Just saw Richard Linklater's "Boyhood" - for the second time. I saw it first ten days ago in Los Angeles, the day I dropped off my passport at the Consulate, and now it's come to San Diego too. Like other viewers, my first reactions (along with "a miracle!") was "I need to see this, right away!" How weird and wonderful would it be to go back to see the boy, his parents and sister, and so many others young again - actually younger, not through makeup or computer simulation? It seemed an unprecedented chance. I was also enraptured thinking about how the film must have been made, cast and director winging it, living into the contingency of every collaboration but here in extreme form since it was over 12 years and deals with a child coming into his own (it's not a documentary but the actors bring lots of their lives into it). Open-ended plans, corrections, serendipitous discoveries, new ideas from all sides... the word that came to me to describe the director's ability to let it happen was "generosity."

But I didn't go set the film again right away, even when it opened in San Diego a few days later. Why? There's one scene in the film which is painful to watch - an abusive drunk terrorizing a family - and I found I didn't want to experience it again, it was too raw. But I suspect I was also worried that the magic would be spoiled somehow on re-viewing. I'm a Linklater fan and this has happened before. "Waking Life" is one of those movies that messed with my mind in strange and cool ways, showing things the mind is capable of though we don't usually notice it or let it. I was really experiencing things different way for a while after seeing that film, and tried desperately to hold on to that widened play of consciousness the way you try to cling to the gossamer remains of a dream... but the magic soon ran dry, and I haven't dared see the film again, as the memory of its transport is so strong and precious.

So how was "Boyhood" the second time through? Not at all what I expected. It was, once again, entirely absorbing. Every scene again rang true. The music once again made me misty. The violent drunk was again terrifying. The parents, growing up too in their own troubled ways, were again painfully real. The boy's sequence of haircuts and voices was again more varied, extended and interesting than you'd expect, and the mellow young man who emerges at the end was once again intensely likable, indeed lovable. I thought again: "the students who show up in our first year classes already have whole lives behind them!" But the magic? There was a little less of it. The story seemed more scripted, more normative. I felt Linklater's generosity less keenly, had more questions about what he was up to and whether I approved of it.  

I don't think I was wrong about his generosity the first time, though. I was unable to see the film the same way. Knowing where character Mason (and all the others) end up, I couldn't but listen for cadences and foreshadowings - and found them - in his younger self. He wound up just where I knew he would, which was pleasing but not in the same way as before, when his becoming that person was a mystery and a miracle and a cause for celebration. I saw a "how to" movie where before I saw a movie full of "how" and "what" attending the mystery of "who."

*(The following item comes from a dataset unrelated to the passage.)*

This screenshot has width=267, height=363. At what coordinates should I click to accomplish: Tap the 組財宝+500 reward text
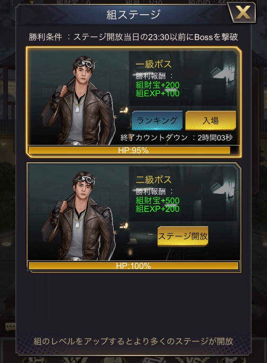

I think this reveals something about more than this film, though part of the film's incredible gift is that it offers us this experience - at least for the fresh viewer. We can't but see the past in unifying retrospect, projecting into it tendencies and inevitabilities that, in the living of it (Linklater referred to this as "the living movie" as it was being made), weren't there, or at least couldn't be seen. Relatedly we see the person we know from the present already there in the past. (This is a much remarked phenomenon, crystallized for me by someone's - wish I could remember who's - observation that in pictures of one's parents as children one still sees adults.) But part of the wonder of people is that they change, especially children, and "Boyhood," at least on first viewing, takes you to the everyday landscapes in which such changes unfold. Linklater's generosity is kin to one of the virtues Sara Ruddick described in Maternal Thinking, the way a parent "fosters growth" in allowing a child to become their own person, an intellectually wondrous mix of patience and appreciation and encouragement and letting go.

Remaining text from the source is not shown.